**What you are asked to do**
Go from the beginning of the records up to and including the line with "[1730, 838]", and change every "Instruction" to "Command". Leave everything else in those lines unchanged.

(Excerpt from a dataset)
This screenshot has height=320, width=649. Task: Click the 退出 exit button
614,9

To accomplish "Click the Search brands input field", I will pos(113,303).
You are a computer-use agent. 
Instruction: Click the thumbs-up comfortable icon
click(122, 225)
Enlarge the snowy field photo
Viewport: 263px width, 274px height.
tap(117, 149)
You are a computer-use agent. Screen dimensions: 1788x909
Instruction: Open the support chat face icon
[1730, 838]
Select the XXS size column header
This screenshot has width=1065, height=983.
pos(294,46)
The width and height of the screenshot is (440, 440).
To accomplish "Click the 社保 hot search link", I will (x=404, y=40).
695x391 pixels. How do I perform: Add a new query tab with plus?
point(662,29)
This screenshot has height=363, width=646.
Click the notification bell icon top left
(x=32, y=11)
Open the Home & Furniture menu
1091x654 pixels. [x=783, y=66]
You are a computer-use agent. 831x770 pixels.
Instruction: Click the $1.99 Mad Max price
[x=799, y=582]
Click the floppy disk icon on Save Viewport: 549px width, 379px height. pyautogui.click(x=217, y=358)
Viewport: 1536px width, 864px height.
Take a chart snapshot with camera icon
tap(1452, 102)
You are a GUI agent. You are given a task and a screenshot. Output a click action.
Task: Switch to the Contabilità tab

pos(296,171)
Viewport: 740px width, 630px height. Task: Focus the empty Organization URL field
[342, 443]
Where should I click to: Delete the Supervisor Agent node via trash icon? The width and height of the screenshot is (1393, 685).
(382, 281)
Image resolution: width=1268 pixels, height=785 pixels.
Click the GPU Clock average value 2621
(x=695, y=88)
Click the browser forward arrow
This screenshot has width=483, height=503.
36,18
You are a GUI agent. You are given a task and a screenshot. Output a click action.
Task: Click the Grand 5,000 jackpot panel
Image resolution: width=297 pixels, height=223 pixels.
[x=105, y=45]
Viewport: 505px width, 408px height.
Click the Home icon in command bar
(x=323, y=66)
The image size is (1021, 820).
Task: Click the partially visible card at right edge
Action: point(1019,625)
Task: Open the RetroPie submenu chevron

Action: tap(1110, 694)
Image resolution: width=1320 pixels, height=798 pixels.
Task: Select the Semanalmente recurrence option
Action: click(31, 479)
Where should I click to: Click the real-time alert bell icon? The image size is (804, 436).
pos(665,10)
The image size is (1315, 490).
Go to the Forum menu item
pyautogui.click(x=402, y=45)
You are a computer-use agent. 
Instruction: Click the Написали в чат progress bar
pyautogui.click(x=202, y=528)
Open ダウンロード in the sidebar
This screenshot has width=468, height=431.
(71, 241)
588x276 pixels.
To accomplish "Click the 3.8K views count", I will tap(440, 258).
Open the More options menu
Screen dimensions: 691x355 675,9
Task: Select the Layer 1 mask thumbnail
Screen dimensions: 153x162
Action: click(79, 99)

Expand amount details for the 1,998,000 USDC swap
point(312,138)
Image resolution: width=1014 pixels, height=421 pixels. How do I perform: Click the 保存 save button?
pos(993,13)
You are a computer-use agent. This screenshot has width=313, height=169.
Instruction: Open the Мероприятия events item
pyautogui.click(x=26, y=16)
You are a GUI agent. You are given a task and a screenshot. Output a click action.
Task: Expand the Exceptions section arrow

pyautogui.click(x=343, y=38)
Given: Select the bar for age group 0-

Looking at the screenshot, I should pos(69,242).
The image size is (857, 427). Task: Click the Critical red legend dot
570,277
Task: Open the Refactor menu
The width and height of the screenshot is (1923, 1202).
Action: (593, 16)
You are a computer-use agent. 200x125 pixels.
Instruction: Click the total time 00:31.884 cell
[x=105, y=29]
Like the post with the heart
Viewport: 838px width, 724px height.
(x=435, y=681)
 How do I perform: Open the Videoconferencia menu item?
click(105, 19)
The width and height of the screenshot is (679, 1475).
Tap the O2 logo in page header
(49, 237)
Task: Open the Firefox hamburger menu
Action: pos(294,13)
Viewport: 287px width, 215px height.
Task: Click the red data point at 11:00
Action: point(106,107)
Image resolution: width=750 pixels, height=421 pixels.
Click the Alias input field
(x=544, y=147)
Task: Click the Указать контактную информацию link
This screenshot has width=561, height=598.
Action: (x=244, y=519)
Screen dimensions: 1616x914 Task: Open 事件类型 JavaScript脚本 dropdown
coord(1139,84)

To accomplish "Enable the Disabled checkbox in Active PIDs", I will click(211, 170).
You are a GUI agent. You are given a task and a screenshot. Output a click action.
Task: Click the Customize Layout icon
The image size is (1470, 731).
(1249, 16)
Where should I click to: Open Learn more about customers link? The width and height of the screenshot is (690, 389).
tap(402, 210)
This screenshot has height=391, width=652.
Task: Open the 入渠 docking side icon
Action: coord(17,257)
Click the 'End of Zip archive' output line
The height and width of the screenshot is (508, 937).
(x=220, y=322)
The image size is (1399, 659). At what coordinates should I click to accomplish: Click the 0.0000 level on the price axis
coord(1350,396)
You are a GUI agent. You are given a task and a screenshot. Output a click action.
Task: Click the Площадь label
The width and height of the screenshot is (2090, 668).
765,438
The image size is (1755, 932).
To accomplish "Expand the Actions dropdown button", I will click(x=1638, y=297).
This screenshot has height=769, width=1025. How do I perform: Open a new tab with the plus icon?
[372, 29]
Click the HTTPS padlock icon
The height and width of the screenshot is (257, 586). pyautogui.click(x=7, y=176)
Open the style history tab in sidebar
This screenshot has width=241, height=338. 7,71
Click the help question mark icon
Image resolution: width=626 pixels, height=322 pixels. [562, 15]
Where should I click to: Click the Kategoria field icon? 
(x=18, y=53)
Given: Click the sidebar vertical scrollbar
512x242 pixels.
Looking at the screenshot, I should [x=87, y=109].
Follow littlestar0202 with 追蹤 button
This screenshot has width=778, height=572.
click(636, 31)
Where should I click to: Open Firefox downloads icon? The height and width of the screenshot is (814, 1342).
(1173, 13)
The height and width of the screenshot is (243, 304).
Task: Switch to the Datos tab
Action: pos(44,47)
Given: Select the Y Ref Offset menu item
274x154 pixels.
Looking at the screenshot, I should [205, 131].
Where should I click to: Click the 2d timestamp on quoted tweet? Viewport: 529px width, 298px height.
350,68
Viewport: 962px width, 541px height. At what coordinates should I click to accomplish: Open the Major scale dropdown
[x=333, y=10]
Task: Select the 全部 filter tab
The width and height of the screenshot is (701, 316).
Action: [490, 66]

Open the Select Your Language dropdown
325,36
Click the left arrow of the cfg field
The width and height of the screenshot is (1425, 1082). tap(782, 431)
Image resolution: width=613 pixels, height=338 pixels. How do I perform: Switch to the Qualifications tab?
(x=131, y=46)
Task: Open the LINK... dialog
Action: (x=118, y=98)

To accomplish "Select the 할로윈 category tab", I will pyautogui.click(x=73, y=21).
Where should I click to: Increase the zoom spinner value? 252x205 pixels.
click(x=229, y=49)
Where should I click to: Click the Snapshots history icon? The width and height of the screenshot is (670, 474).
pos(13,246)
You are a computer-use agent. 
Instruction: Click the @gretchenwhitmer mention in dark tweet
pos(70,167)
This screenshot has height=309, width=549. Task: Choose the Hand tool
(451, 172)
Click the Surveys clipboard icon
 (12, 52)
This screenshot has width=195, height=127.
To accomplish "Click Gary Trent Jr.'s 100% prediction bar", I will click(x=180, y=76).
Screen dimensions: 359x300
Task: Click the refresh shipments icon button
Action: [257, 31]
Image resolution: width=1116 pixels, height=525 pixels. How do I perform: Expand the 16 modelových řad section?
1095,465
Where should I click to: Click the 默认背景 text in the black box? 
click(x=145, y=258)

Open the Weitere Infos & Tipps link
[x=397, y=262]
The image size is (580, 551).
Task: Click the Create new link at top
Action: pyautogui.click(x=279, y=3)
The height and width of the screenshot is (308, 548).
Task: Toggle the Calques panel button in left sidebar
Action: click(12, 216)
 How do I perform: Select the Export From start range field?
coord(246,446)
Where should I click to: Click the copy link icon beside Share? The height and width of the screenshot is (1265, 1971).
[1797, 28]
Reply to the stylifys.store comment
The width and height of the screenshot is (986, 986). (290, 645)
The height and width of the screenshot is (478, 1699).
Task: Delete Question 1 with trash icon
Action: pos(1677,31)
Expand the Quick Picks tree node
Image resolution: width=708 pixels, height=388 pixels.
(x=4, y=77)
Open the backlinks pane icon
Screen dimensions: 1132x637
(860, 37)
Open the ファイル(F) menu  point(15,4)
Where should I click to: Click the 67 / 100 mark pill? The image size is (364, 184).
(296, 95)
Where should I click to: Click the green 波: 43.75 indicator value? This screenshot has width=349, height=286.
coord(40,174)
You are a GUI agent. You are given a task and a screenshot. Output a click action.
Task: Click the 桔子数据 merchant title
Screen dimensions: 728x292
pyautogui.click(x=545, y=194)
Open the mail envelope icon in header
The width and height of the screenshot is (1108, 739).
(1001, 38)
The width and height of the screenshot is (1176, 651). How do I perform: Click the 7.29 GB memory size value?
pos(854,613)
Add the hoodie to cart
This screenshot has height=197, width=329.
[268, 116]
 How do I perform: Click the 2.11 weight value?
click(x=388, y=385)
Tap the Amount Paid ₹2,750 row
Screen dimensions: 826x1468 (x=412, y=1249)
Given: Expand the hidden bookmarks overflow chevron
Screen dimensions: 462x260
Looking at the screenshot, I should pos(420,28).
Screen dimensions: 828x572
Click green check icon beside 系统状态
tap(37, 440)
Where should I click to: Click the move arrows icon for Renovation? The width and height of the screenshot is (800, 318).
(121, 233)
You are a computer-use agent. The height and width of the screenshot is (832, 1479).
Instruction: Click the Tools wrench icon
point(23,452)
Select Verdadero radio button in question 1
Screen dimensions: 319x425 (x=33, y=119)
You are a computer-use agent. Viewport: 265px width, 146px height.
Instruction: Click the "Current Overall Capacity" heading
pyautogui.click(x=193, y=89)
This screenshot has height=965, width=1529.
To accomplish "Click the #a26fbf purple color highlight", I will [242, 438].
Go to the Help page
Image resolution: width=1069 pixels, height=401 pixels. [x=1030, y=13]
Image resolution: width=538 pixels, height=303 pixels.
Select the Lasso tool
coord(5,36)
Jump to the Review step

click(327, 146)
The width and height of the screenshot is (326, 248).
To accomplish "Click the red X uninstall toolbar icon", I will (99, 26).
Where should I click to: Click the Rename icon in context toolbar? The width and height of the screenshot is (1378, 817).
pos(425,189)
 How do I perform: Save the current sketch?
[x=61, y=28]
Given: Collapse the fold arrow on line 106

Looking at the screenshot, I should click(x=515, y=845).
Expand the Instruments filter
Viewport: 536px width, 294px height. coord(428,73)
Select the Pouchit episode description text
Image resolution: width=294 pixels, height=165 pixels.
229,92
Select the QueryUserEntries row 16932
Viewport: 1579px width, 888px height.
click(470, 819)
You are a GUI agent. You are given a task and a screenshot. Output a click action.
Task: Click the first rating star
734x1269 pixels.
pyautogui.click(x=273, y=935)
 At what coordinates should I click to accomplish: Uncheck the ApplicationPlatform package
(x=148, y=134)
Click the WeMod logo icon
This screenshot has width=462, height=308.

**Finished answer**
This screenshot has height=320, width=649. Task: Click the 退出 exit button
614,9

To accomplish "Click the Search brands input field", I will pos(113,303).
You are a computer-use agent. 
Command: Click the thumbs-up comfortable icon
click(122, 225)
Enlarge the snowy field photo
Viewport: 263px width, 274px height.
tap(117, 149)
You are a computer-use agent. Screen dimensions: 1788x909
Command: Open the support chat face icon
[1730, 838]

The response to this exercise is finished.